Moreover, a cultural entity will change as we change. Many are the novels that, impenetrable to certain readers in teenage years, prove irresistible when that person has suffered the disappointments of middle age. Though I yawned through All About Eve at 13, I now approach every repeated viewing with undiluted enthusiasm.
Sometimes it’s the narrative itself that requires a going-over. Anybody who fully understood John Le Carré’s Tinker, Tailor, Soldier, Spy (book, series, or film) on first encounter deserves to be running MI6. Among the joys of becoming a stupid old geezer is, just a few years after seeing a film, the capacity to approach it again with large elements of plot forgotten. There’s a chauffeur? What now?

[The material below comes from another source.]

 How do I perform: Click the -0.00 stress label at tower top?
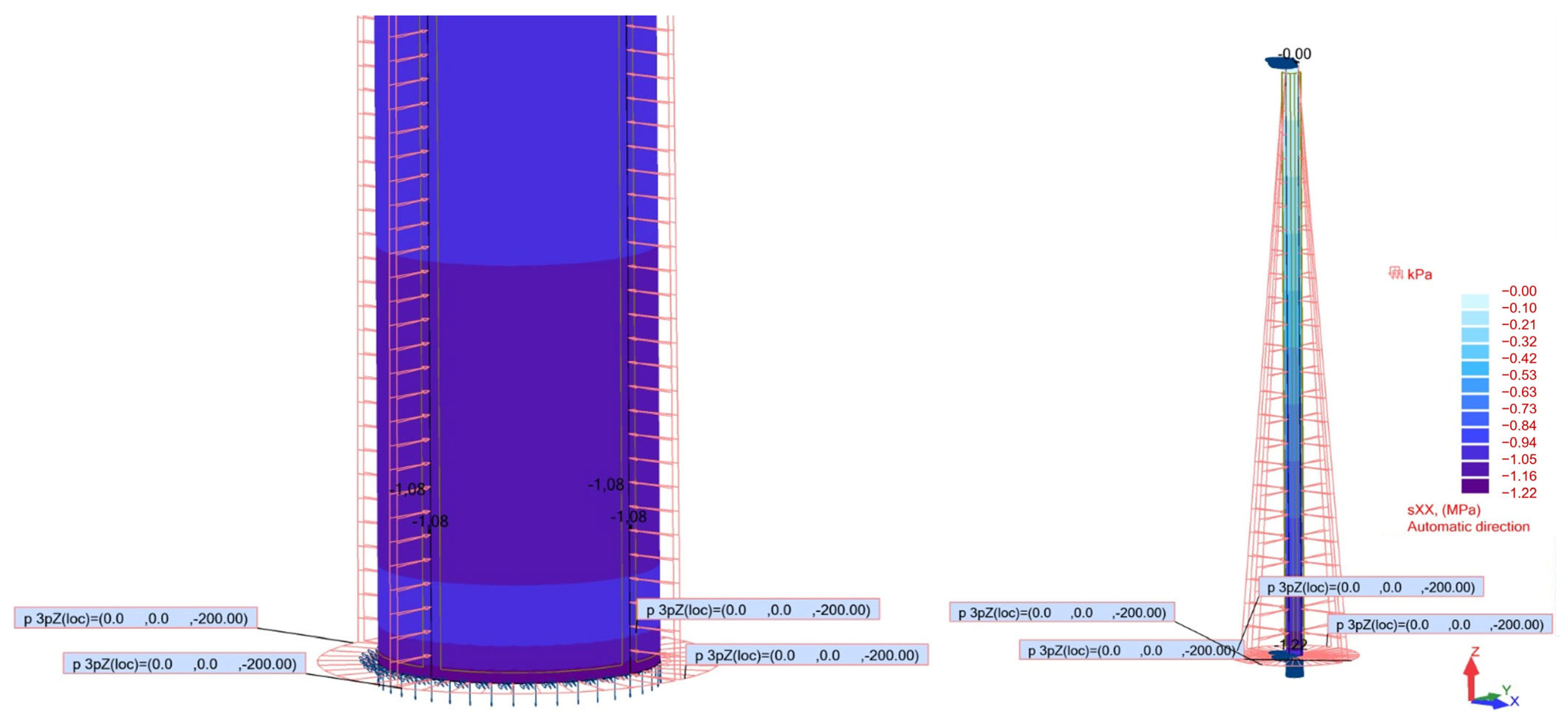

Sometimes, rather than the opportunity to tease out new threads, it is the re-embrace of well-remembered pleasures that draws us back to old favourites. Cousins’s approach shuts him off from the reliable balm of the comfort watch. During the ongoing pandemic, millions have returned to works whose very familiarity offers consolation. The world may be hurtling into deathly unknowns, but Bette Davis will always share a cigarette with Paul Henreid at the end of Now, Voyager. Despite three-quarters of the cast being mown down in the last act, The Great Escape retains the reliable reassurance of ancient myth. In some other dimension, Steve McQueen’s baseball is forever bouncing against the cooler wall.
It has always been thus. Kids urge parents to tell the same story over and over again. Religions thrive on yarns from the Iron Age. Novelty is essential, but The Fall got it right on Live at the Witch Trials. “We dig repetition,” Mark E Smith sang. “This is the three r’s: repetition, repetition, repetition.”